# About this task
Though the entries contain pictures, the copy you make should hold only the rest, exactly as written.

*** Opening The records ***

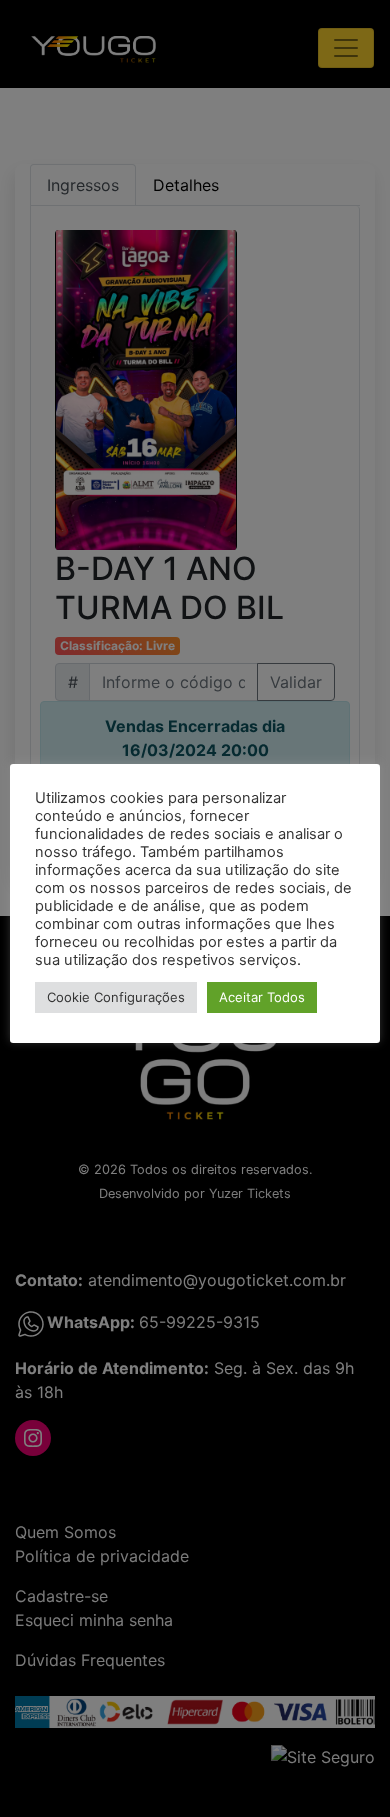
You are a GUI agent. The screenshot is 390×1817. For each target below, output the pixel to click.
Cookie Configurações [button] (116, 997)
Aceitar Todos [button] (262, 997)
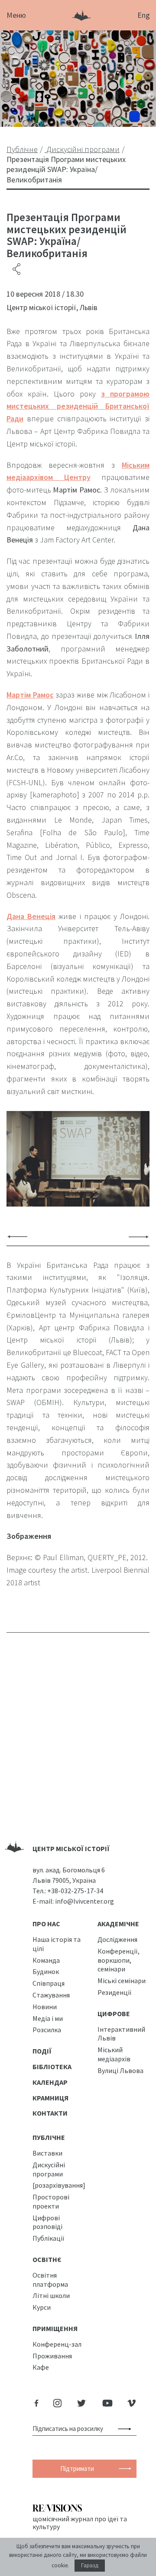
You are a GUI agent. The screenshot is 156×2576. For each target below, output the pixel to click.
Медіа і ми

*** Closing The records ***

# Reply
You are a GUI agent. The screenshot is 390×1817. For each target below, output the pixel to click.
Cookie Configurações [button] (116, 997)
Aceitar Todos [button] (262, 997)
You are a GUI agent. The screenshot is 156×2576. For each target below, output the pixel to click.
Медіа і ми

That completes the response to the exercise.